И об уроках Дмитрия Сергеевича Лихачёва

Иван Шарков

Мои любимые теперь факты о Евгении Водолазкине: 1) организовал 90-й день рождения Дмитрия Лихачёва, 2) пригласил туда Фазиля Искандера, 3) втайне от жены ушел в 1991 году на баррикады, 4) находит буквы вкусными, 5) дал уже два интервью «Мелу»: первое — со своими правилами воспитания, второе — вот это, о любимых авторах и книгах.

Хлеб, масло и сахар

Помню первую мою книгу — но не помню, как она называлась. Это было иллюстрированное издание о плодово-овощных культурах. Какое-то облегченное пособие по ботанике.

Именно по нему, с подачи бабушки, школьного учителя биологии, я учился читать. Когда пришли записываться в первый класс, обо мне очень важно сказали: «Он читает как в третьем классе». Эта оценка долго грела мою душу.

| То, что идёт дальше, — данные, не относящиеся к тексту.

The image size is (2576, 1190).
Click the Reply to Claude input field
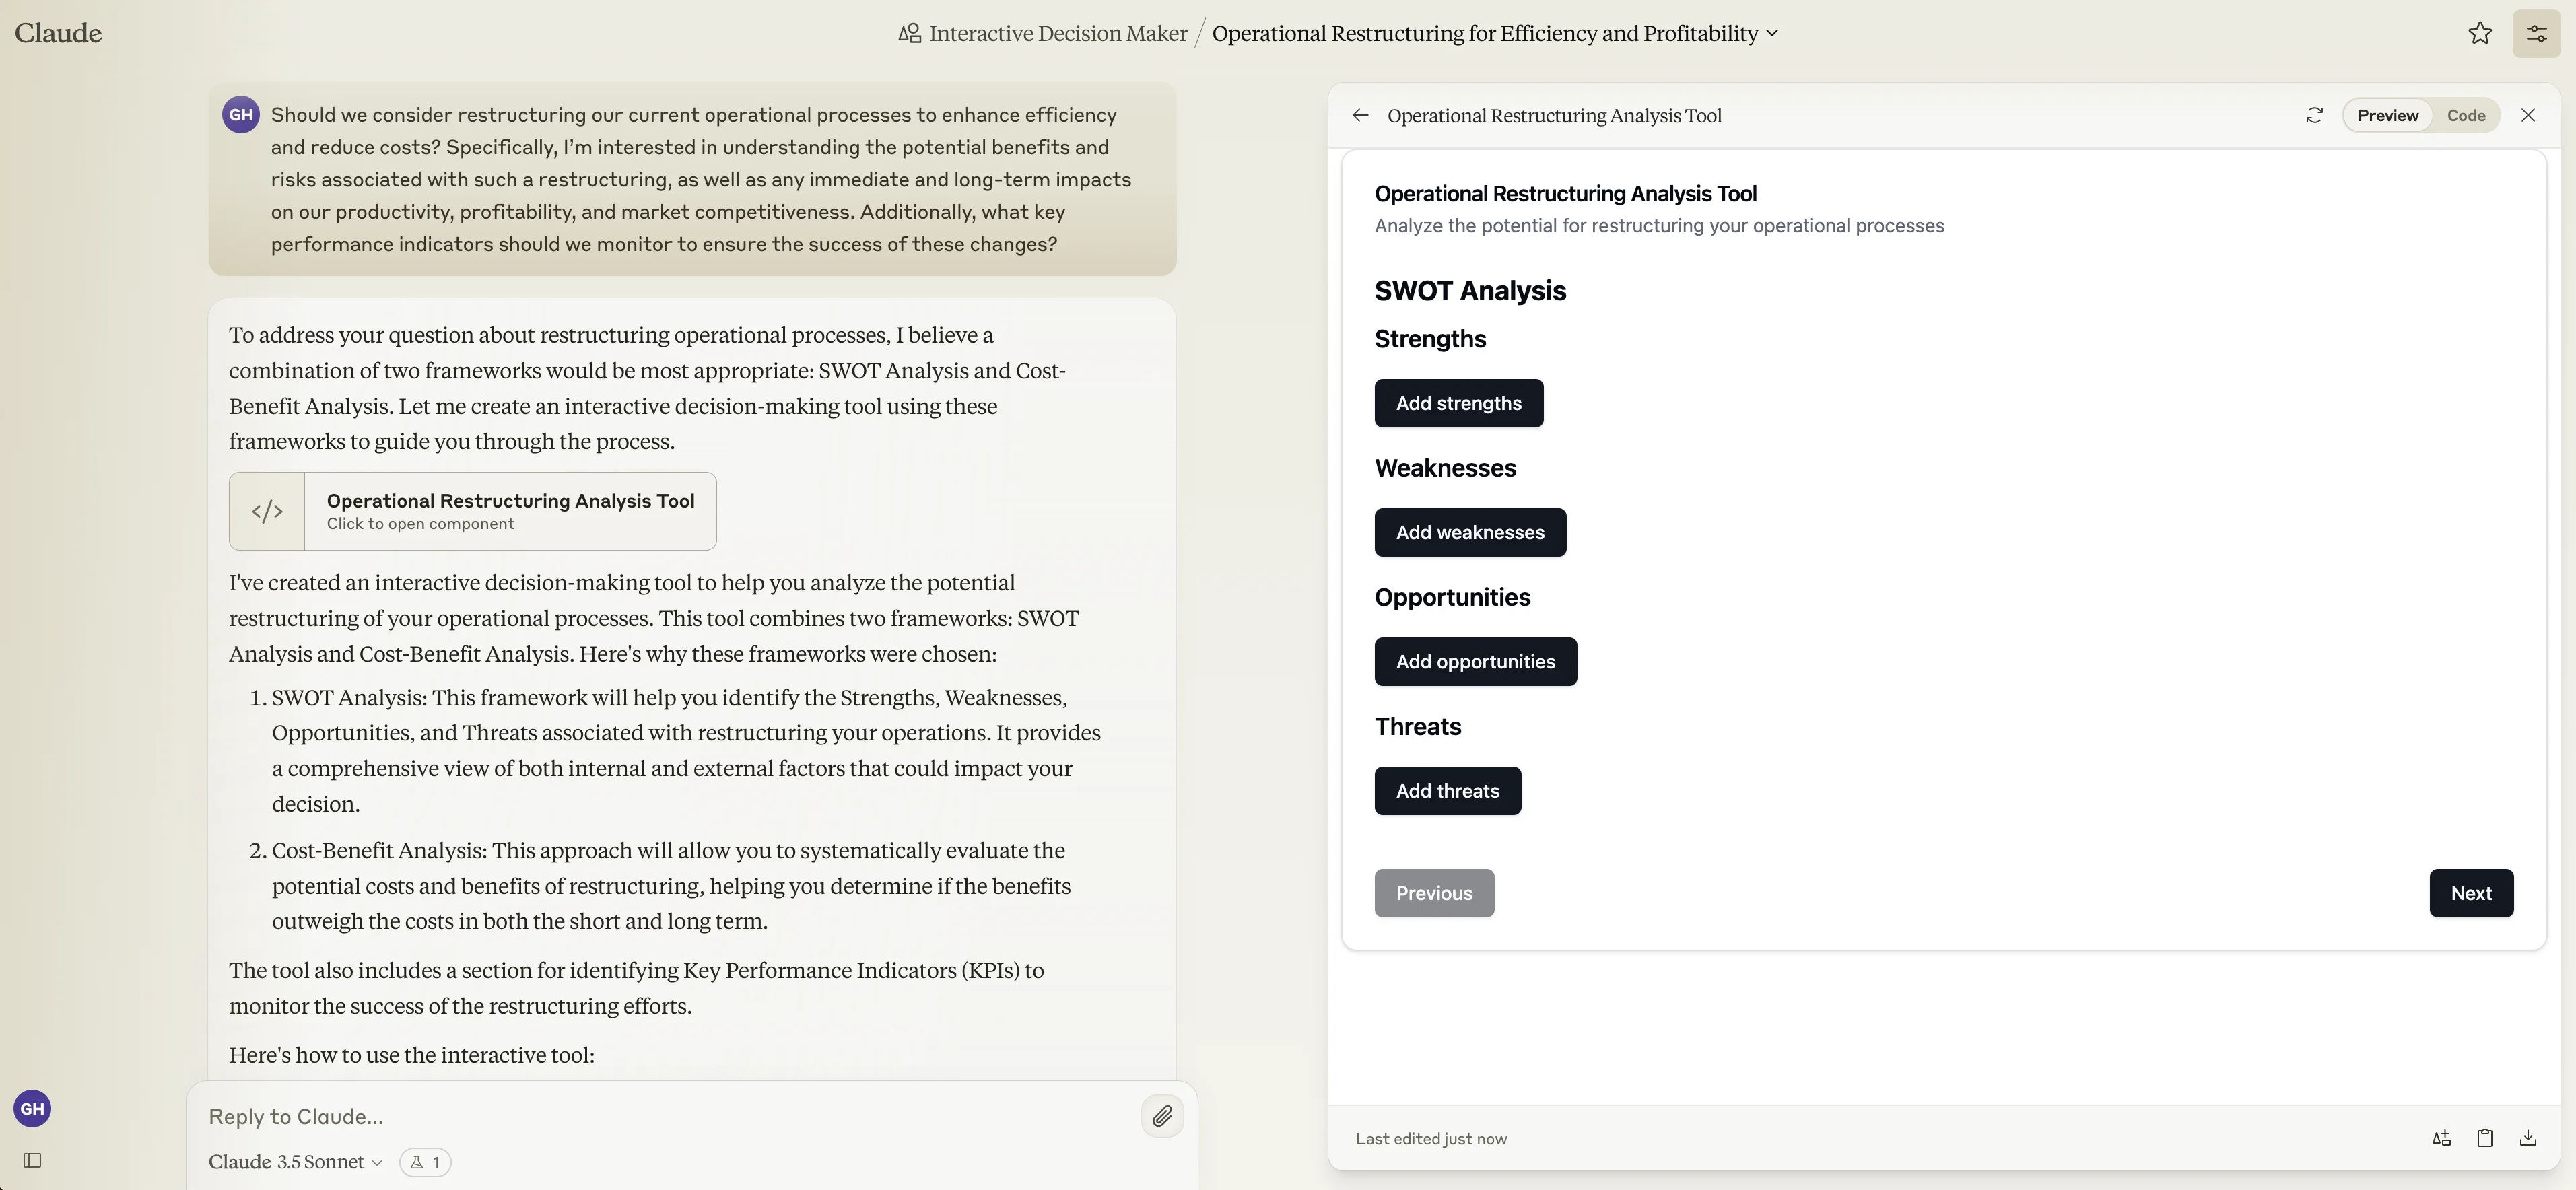click(660, 1116)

Что я вычитал в этой книжке по ботанике — этого уже, если честно, не помню. Помню, были помидор, горох — и всё тут. Что неудивительно, ведь факты меня еще не особенно интересовали. Меня забавляли и увлекали буквы как таковые. Я привыкал к ним, любовался, радовался, когда узнавал знакомую букву в новом шрифте, ином начертании.

Я был как Петруша, слуга Чичикова, которому просто нравилось складывать буквы в слова.

Почему буквы вкусные

Складывать буквы в слова — это, кстати говоря, не только детское занятие. Мне выпал случай поговорить с Андреем Георгиевичем Битовым незадолго до его смерти.

У нас было интервью, я записывал его воспоминания о том, как создавался роман «Пушкинский дом». Он рассказывал-рассказывал и вдруг спросил: «А вы составляете из одних слов другие слова?» Я ответил «нет» — честно признался.

«А я, — сказал Битов, — составляю. Вот берешь слово (особенно когда скучно) — и переставляешь буквы местами, отсекаешь лишние, представляешь комбинации, радуешься, когда получается новое слово».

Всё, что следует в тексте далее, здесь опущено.